◆ Supplied material ◆
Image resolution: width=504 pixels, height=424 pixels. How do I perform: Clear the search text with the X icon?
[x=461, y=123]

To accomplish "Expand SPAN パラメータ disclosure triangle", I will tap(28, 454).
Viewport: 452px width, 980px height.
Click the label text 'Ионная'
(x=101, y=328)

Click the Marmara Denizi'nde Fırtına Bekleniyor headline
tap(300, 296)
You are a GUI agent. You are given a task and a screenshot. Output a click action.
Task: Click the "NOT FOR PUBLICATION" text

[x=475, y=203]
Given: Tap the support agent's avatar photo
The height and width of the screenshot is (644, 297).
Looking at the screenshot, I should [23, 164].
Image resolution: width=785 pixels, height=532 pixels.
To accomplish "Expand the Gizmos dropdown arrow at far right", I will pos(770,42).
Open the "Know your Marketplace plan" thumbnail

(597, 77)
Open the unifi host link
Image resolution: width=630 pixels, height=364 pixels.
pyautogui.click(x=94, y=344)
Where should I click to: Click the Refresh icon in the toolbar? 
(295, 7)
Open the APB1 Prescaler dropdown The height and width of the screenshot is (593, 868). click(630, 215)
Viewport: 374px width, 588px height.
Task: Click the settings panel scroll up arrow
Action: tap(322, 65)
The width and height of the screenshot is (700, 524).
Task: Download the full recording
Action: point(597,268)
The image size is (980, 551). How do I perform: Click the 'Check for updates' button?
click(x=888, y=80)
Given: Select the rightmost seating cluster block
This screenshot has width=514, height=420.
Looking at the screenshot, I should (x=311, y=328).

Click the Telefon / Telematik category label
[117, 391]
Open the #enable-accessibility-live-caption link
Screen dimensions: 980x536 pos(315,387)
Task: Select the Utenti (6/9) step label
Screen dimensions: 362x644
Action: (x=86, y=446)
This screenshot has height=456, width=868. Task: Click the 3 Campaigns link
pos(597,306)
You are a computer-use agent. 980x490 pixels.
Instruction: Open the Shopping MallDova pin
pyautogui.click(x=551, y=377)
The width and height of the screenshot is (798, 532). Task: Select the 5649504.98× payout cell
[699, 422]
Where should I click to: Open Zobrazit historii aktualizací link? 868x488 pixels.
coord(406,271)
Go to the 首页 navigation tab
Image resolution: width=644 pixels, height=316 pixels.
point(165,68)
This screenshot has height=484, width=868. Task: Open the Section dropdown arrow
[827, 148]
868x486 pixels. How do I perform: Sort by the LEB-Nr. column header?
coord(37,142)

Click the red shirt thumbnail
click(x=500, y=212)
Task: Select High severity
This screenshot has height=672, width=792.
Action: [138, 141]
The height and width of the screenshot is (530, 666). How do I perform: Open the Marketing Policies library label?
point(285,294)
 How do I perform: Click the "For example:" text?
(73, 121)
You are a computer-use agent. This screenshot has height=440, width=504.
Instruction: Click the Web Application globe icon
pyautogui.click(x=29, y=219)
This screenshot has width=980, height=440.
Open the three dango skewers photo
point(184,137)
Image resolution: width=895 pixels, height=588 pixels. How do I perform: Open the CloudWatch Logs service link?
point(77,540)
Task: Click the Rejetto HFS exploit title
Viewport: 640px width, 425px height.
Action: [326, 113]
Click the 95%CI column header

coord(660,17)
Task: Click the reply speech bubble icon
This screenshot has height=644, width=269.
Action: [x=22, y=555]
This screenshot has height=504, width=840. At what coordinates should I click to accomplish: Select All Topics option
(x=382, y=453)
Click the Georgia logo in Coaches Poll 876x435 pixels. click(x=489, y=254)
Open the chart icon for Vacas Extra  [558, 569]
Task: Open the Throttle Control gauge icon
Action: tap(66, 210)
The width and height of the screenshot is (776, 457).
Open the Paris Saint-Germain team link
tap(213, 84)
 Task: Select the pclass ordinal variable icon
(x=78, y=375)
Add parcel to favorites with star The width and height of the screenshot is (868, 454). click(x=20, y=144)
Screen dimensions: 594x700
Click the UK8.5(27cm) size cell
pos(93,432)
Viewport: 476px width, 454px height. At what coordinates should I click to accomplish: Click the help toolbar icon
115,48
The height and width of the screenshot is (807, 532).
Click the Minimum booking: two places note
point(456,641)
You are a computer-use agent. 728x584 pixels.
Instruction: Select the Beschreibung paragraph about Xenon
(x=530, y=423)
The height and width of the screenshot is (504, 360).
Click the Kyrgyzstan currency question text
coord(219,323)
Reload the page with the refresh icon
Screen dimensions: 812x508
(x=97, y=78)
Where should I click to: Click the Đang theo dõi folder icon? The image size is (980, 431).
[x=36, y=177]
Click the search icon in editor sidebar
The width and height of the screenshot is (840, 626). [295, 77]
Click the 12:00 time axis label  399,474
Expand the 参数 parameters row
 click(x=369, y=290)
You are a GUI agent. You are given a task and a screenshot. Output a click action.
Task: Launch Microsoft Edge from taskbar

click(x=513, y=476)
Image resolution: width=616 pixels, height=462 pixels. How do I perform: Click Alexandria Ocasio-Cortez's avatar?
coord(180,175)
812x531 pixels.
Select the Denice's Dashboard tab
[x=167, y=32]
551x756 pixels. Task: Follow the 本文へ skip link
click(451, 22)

◆ The problem ◆
I'd like the lines above from the one with "Task: Select the pclass" up to and including the one with "The height and width of the screenshot is (504, 360)." copied exactly, with no other lines.

◆ Answer ◆
 Task: Select the pclass ordinal variable icon
(x=78, y=375)
Add parcel to favorites with star The width and height of the screenshot is (868, 454). click(x=20, y=144)
Screen dimensions: 594x700
Click the UK8.5(27cm) size cell
pos(93,432)
Viewport: 476px width, 454px height. At what coordinates should I click to accomplish: Click the help toolbar icon
115,48
The height and width of the screenshot is (807, 532).
Click the Minimum booking: two places note
point(456,641)
You are a computer-use agent. 728x584 pixels.
Instruction: Select the Beschreibung paragraph about Xenon
(x=530, y=423)
The height and width of the screenshot is (504, 360).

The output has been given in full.